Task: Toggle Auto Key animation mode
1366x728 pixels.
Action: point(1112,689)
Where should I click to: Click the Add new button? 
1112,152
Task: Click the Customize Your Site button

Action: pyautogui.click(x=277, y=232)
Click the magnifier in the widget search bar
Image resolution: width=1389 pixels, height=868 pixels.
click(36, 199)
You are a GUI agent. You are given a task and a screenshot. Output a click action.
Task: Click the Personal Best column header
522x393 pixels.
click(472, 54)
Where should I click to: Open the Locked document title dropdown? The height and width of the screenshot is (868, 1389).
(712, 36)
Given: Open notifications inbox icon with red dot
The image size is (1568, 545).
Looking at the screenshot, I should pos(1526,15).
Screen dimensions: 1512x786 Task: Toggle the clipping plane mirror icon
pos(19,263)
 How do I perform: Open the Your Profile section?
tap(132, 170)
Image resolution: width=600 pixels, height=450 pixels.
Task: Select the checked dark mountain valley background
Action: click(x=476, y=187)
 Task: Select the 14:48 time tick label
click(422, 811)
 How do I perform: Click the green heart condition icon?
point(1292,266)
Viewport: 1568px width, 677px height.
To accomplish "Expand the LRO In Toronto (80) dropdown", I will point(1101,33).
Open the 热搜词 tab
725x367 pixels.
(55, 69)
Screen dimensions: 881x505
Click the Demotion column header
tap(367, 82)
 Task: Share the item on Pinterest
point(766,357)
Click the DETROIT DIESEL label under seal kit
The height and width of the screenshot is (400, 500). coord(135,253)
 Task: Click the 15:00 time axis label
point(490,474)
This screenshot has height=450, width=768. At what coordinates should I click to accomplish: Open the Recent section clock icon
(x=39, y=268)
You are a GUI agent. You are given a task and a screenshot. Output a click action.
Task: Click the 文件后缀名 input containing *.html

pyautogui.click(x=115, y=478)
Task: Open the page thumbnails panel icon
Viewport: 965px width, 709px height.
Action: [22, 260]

------------------------------------------------

▶ **HOW TO COMPLETE THIS TASK**
Would you copy every line of the material exactly?

▶ **EXERCISE OUTPUT**
Task: Toggle Auto Key animation mode
1366x728 pixels.
Action: point(1112,689)
Where should I click to: Click the Add new button? 
1112,152
Task: Click the Customize Your Site button

Action: pyautogui.click(x=277, y=232)
Click the magnifier in the widget search bar
Image resolution: width=1389 pixels, height=868 pixels.
click(36, 199)
You are a GUI agent. You are given a task and a screenshot. Output a click action.
Task: Click the Personal Best column header
522x393 pixels.
click(472, 54)
Where should I click to: Open the Locked document title dropdown? The height and width of the screenshot is (868, 1389).
(712, 36)
Given: Open notifications inbox icon with red dot
The image size is (1568, 545).
Looking at the screenshot, I should pos(1526,15).
Screen dimensions: 1512x786 Task: Toggle the clipping plane mirror icon
pos(19,263)
 How do I perform: Open the Your Profile section?
tap(132, 170)
Image resolution: width=600 pixels, height=450 pixels.
Task: Select the checked dark mountain valley background
Action: click(x=476, y=187)
 Task: Select the 14:48 time tick label
click(422, 811)
 How do I perform: Click the green heart condition icon?
point(1292,266)
Viewport: 1568px width, 677px height.
To accomplish "Expand the LRO In Toronto (80) dropdown", I will point(1101,33).
Open the 热搜词 tab
725x367 pixels.
(55, 69)
Screen dimensions: 881x505
Click the Demotion column header
tap(367, 82)
 Task: Share the item on Pinterest
point(766,357)
Click the DETROIT DIESEL label under seal kit
The height and width of the screenshot is (400, 500). coord(135,253)
 Task: Click the 15:00 time axis label
point(490,474)
This screenshot has height=450, width=768. At what coordinates should I click to accomplish: Open the Recent section clock icon
(x=39, y=268)
You are a GUI agent. You are given a task and a screenshot. Output a click action.
Task: Click the 文件后缀名 input containing *.html

pyautogui.click(x=115, y=478)
Task: Open the page thumbnails panel icon
Viewport: 965px width, 709px height.
Action: [22, 260]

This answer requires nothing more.